Magari molti non ne avranno mai sentito parlare. Il Teatro è pur sempre un interesse di nicchia, un mondo purtroppo poco frequentato. Non sarà comunque difficile, cercando la voce in rete, farsi un’idea del personaggio di cui andiamo a parlare. Basti dire, tra le tante cose possibili, che diresse Giorgio Albertazzi nell’impareggiabile e indimenticabile “Memorie di Adriano” tratto dal libro di Marguerite Yourcenar e che nella sua lunga carriera lavorò con attori come Pino Micol, Massimo Ranieri, Valeria Moriconi, Claudia Cardinale, Annamaria Guarnieri, Irene Papas, tanto per citarne alcuni.
E’ stato anche un critico affermato e un grande organizzatore e inventore di eventi culturali, che hanno fatto storia e costume per tutto il nostro paese. Primo tra tutti il gran ritorno del Carnevale di Venezia, che dal 1980, con lui direttore della Biennale teatro, era risorto tornando ai fasti del tempo dei dogi.

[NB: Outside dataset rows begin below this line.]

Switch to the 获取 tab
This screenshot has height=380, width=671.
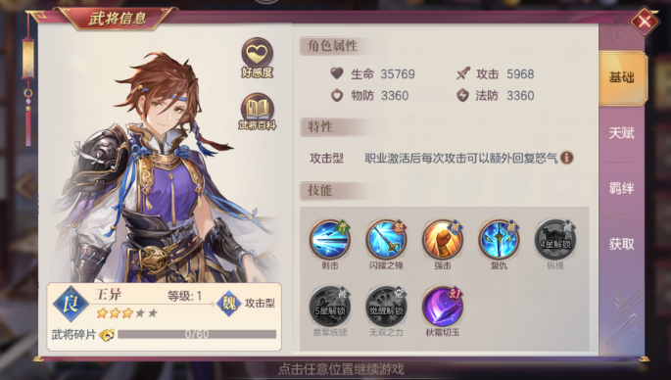(x=622, y=244)
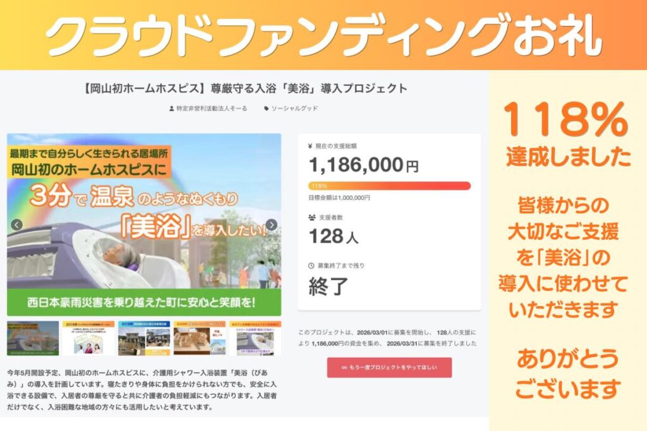The image size is (647, 431).
Task: Click the 118% funding progress bar
Action: point(389,186)
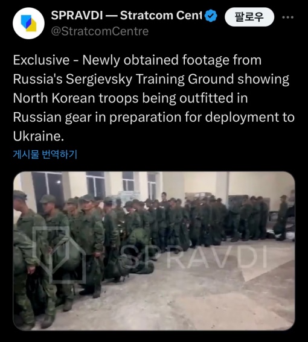Tap the 팔로우 follow button
This screenshot has width=308, height=342.
pos(249,17)
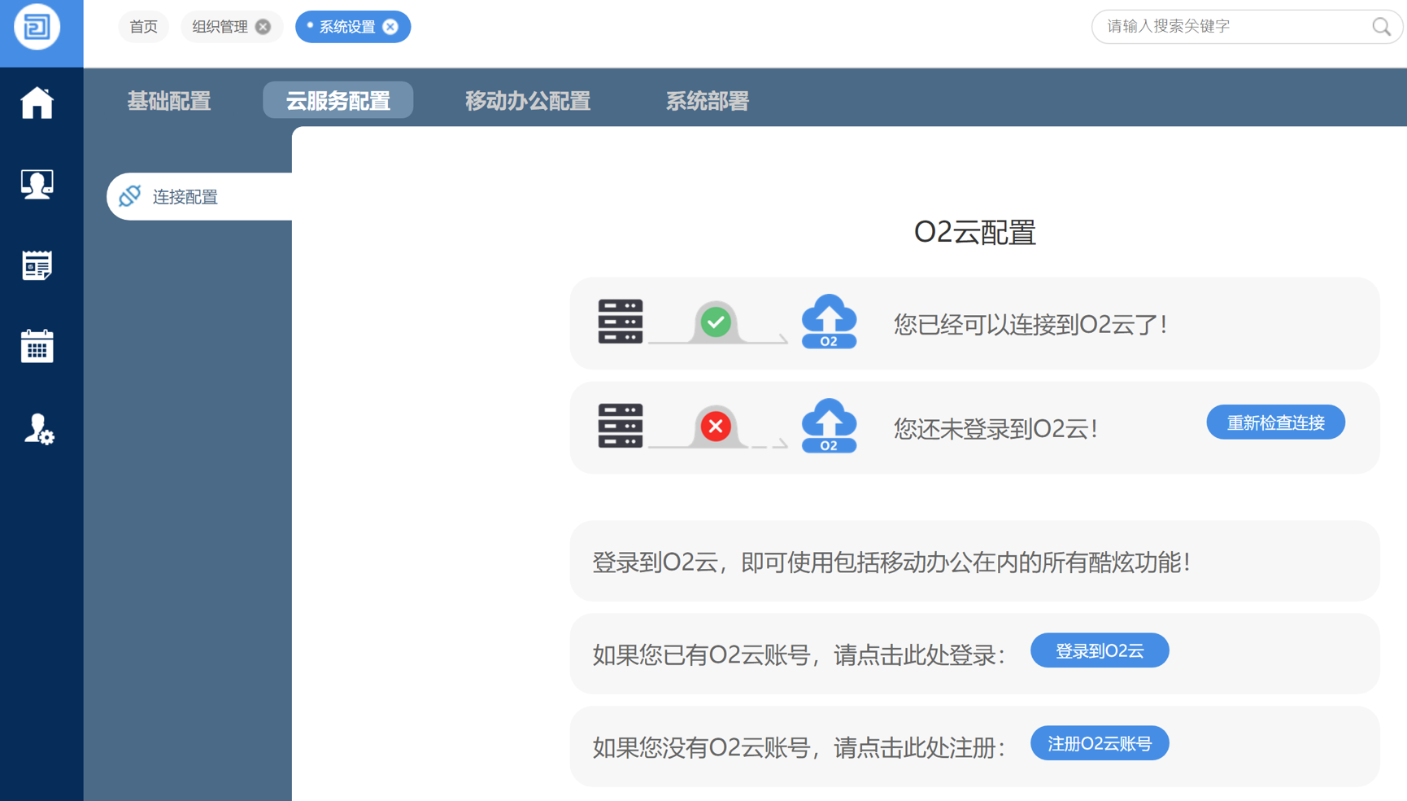This screenshot has height=801, width=1407.
Task: Close the 系统设置 tab
Action: tap(391, 27)
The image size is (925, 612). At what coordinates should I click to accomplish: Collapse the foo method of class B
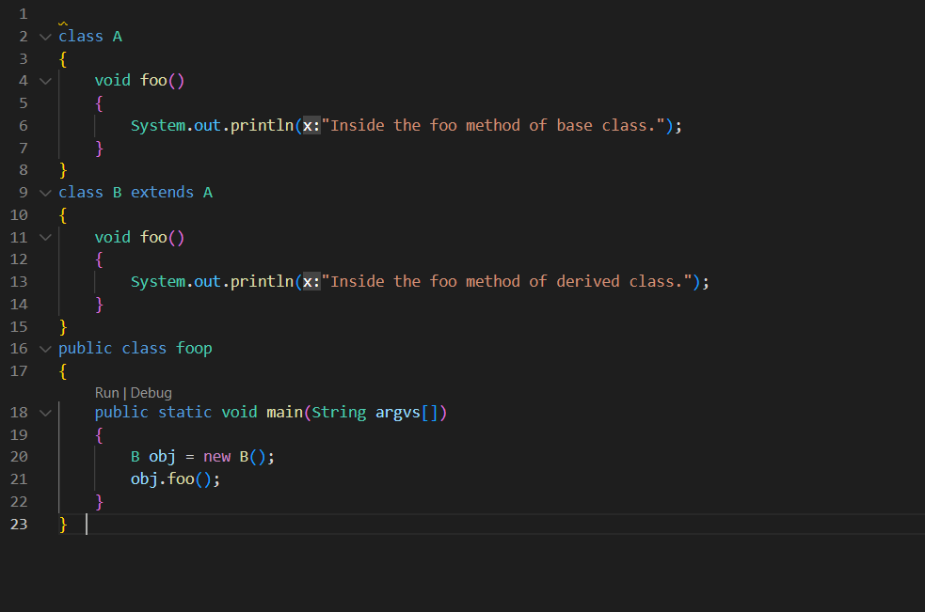(44, 237)
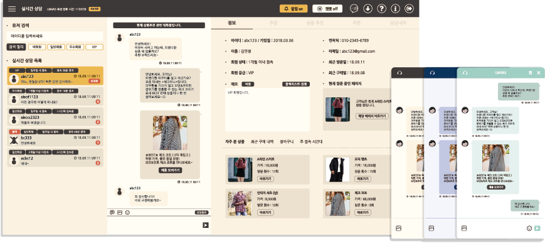Click the trash icon in the LMVAS widget header
The height and width of the screenshot is (243, 545).
coord(530,73)
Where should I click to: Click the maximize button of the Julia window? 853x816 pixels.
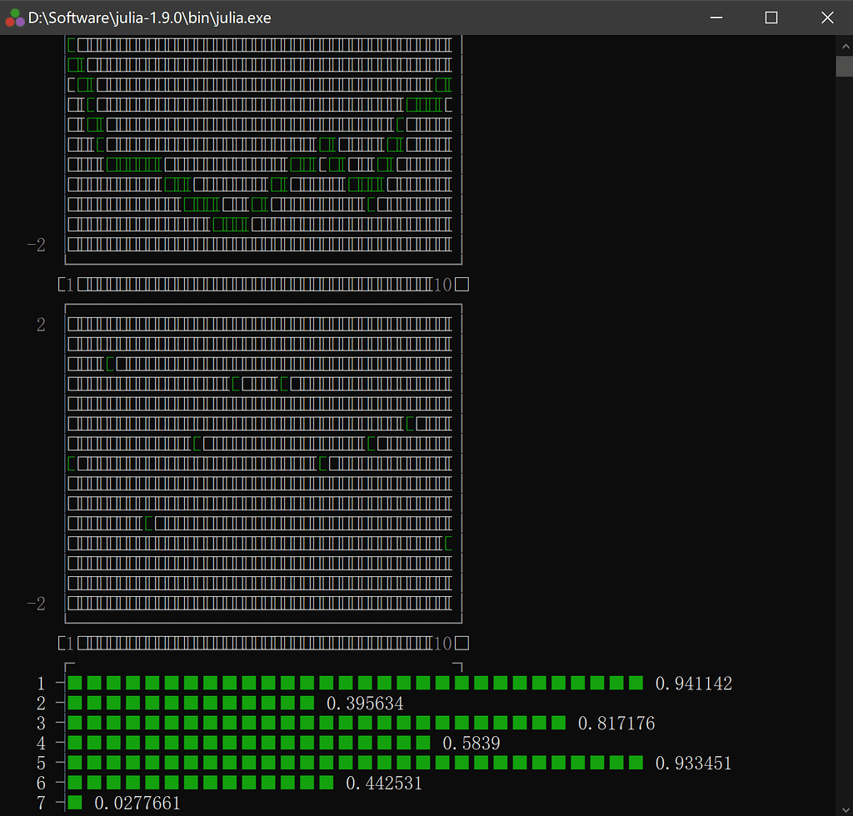click(771, 17)
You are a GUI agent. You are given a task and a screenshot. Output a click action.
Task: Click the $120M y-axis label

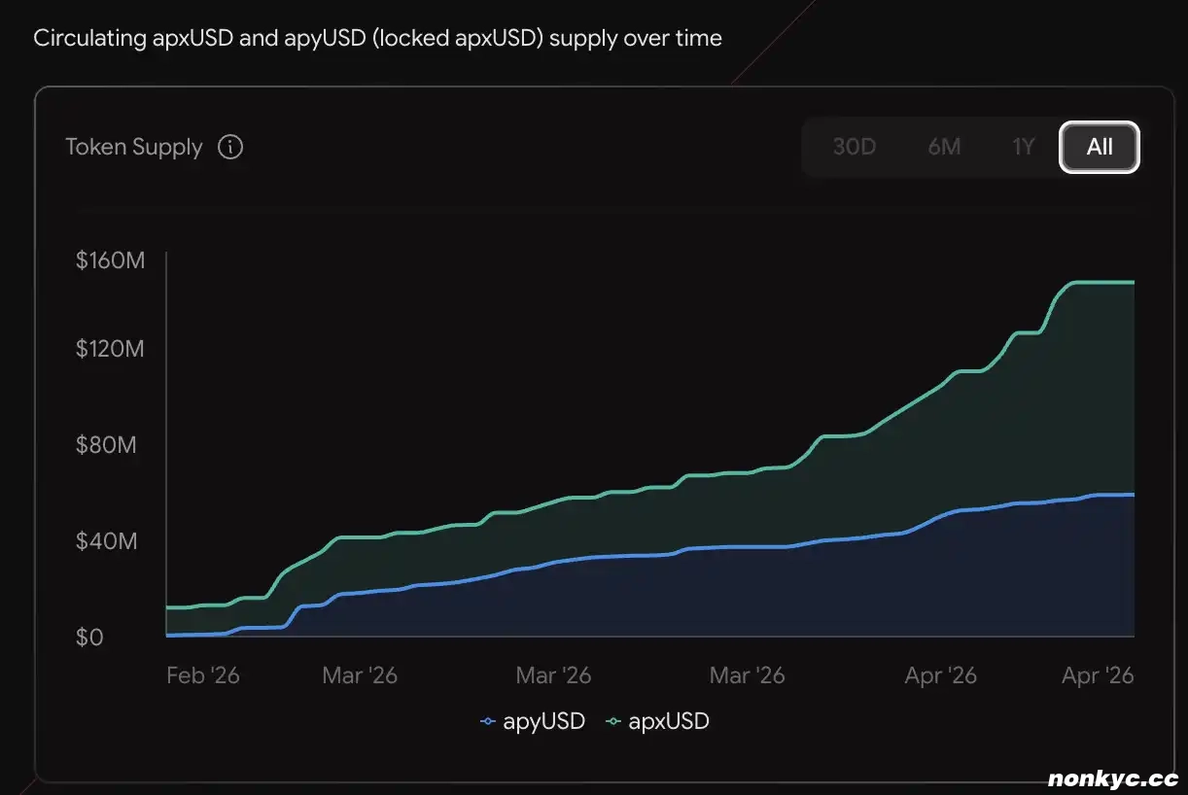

Da quando m’era capitato di scoprire il filo che legava Maurizio Scaparro a Esanatoglia avevo tentato, senza esito, un approccio indiretto attraverso alcuni teatri presso cui erano andati in scena i suoi impegni più recenti. Ho saputo solo in un secondo momento che il Maestro aveva problemi di salute e aveva momentaneamente allentato la sua attività. Riuscì però il contatto con suo fratello, il Prof. Fulvio Scaparro, psicologo e psicoterapeuta di chiara fama, scrittore e giornalista (è collaboratore e opinionista del Corriere della Sera), di cinque anni più giovane del Maestro. Fulvio mi confermò il precario stato di salute del fratello, ma soprattutto confermò il rapporto della loro famiglia con il nostro paese, un rapporto sia di origine che di frequentazione.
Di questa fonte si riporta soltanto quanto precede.